09.Flower.
その日は春雨だった。
「『ぶー!』」
「何だ、車椅子に豚がいるぞ」
絆が傘を差して、前かがみになってその中に入りながら車椅子を押す。傘にはいくつもの水滴が落ちて、アトランダムなテンポを紡いでいる。
本当なら僕が差せばいいのだけれど、残念ながら車椅子を押しながら傘は差せない。なので必然的に差してもらうこととなるのだが、そうなると僕を入れようと天高く掲げなければならなくなる。
そこで浮上するのは、横からの雨粒が絆にかかってしまう問題。これではとても傘を差す意味が無くなってしまうので、腰を痛めながらこうして不恰好なスタイルと相成っている。
そういう意味じゃ、僕は雨の日が嫌いだ。
余談だが、二人別々に差せば効率的では、と言う提案をしたところ「『それじゃ相合傘にならないじゃん!』『アーイアイ!』」と却下された。
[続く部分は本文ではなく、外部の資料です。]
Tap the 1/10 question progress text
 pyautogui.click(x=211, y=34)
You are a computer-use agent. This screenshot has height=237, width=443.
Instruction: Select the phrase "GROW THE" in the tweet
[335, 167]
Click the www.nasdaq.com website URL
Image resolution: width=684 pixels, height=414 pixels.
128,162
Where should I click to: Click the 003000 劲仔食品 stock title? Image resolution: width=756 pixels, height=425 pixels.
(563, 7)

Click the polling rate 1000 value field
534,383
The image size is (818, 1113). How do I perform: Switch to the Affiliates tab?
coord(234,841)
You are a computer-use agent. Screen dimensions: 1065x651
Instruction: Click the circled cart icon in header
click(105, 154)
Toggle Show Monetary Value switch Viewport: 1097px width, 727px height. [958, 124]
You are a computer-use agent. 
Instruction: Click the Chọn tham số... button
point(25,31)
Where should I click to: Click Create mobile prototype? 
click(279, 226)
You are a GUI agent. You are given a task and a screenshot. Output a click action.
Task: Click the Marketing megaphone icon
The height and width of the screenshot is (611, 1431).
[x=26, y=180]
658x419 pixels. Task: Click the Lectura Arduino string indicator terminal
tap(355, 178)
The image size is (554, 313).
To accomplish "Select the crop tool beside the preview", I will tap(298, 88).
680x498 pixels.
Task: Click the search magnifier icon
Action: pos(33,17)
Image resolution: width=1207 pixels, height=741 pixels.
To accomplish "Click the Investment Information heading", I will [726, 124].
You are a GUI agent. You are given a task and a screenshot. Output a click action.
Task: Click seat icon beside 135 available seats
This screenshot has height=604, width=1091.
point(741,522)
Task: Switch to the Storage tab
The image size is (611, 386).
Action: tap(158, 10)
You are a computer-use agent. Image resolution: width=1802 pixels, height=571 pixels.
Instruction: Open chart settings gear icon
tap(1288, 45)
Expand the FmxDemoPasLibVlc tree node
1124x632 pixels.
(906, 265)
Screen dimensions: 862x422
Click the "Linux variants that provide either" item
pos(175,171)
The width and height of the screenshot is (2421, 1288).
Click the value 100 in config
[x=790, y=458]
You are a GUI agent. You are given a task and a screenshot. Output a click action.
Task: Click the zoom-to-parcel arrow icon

「『見損なったよ繋』『寝入ったボクに黙ってケーキを食べちゃうなんて!』」
そして絆は朝からずっとご立腹である。その理由は、僕が「絆」の下にケーキを届けたことで本来食べられたはずの個数に満たっていなかったからだ。
本来シェアするために一人二個と言う制約を課して四つ購入したのだが、どうやら僕のチョイスが悪かったらしく、あのショートケーキは『絆』が一番楽しみにしていた物だった。
二人共好き嫌いが似通ってるものだから困ったものだ、「絆」のために持っていたケーキが『絆』を怒らせる要因になるとは。
ともかく、絆はこうして登校してる最中まで怒り通しだ。
「食べてはないんだけどね……」
「『ケーキが勝手に消えるわけないでしょ!』」
んー、ごもっともではあるが……僕がケーキを食べないことを絆は怒りのあまり忘れているな。けどケーキのことを知っているのは僕だけとしか認識していない絆には、どうしたって僕を怒る以外に選択肢がない。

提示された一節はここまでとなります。